Born in Pennsylvania, Sulzman graduated from Yale University in 1988 with a degree in biology. Before moving on to graduate work, Sulzman went to the Central African Republics with the Peace Corps in 1988 and 1989 as part of the agriculture program. She completed her master of science degree in 1992 and her doctorate in 2000, both in ecology at Colorado State University. She was a post-doctoral research associate at the Max-Planck-Institut für Biogeochemie, in Jena, Germany, in 2000. Then she came to OSU.

She was engaged in research at the H.J. Andrews Experimental Forest east of Eugene, where she was working to gain an understanding of a small basin ecosystem. She published numerous articles and was well-known in both national and international academic circles.

It is a field largely dominated by men. According to friend and colleague Bond, that was never an issue for Sulzman. That was one of the things she liked most about Sulzman.

“We talked about helping our daughters be strong,” Bond said, “and helping our female students have self-confidence.”

But never about how men had an advantage over them.

“Academically and physically, Elizabeth Sulzman could put almost any man to shame,” Bond said. “They knew that.”

It was an attitude toward life that Sulzman and her husband, James, passed on to their 8-year-old daughter, Serita, Bond said.

“She’s a little firecracker,” Bond said. “With a go-for-it attitude. And gorgeous.”

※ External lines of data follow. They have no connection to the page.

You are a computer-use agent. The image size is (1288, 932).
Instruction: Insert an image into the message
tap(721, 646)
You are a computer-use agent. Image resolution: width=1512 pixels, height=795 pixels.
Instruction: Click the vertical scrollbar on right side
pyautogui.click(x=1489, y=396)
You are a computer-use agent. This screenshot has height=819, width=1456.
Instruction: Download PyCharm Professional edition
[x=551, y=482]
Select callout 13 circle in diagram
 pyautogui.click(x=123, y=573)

Sulzman loved being outdoors, running, hiking and telemark skiing. She had just turned 40, and to celebrate she ran a marathon, one of many she had run in her life.

Her sparkling personality and her larger-than-life energy made it all the harder for friends, students and colleagues to comprehend her loss.

“We all knew her in different dimensions,”Coakley said, “but we were all equally shocked and surprised.”

Bond said she talked to a mutual friend Tuesday morning who was struggling to cope with the news.

“‘But I’ve always been the one who cried on her shoulder,’” Bond said was the friend’s reaction. “She’s always been the one who listens to others.”

Family members are still considering when to have a public memorial for Sulzman. But her legacy is not in doubt.

“Elizabeth was a wonderful professor,” one student wrote to the Gazette-Times. “Her classes were very interactive and she created a fun learning environment.”

“She will be missed,” another student wrote.

“Dr. Sulzman is one of the few teachers that challenged me,” said yet another.

If a teacher’s eternal light shines in her students, “She lit a lot of flames,” Coakley said. And the same is true of the teachers who will teach differently and better because they knew her.

“I loved that woman,” said Bond, “I loved her and admire her.”

She had trouble remembering to talk about her friend in the past tense.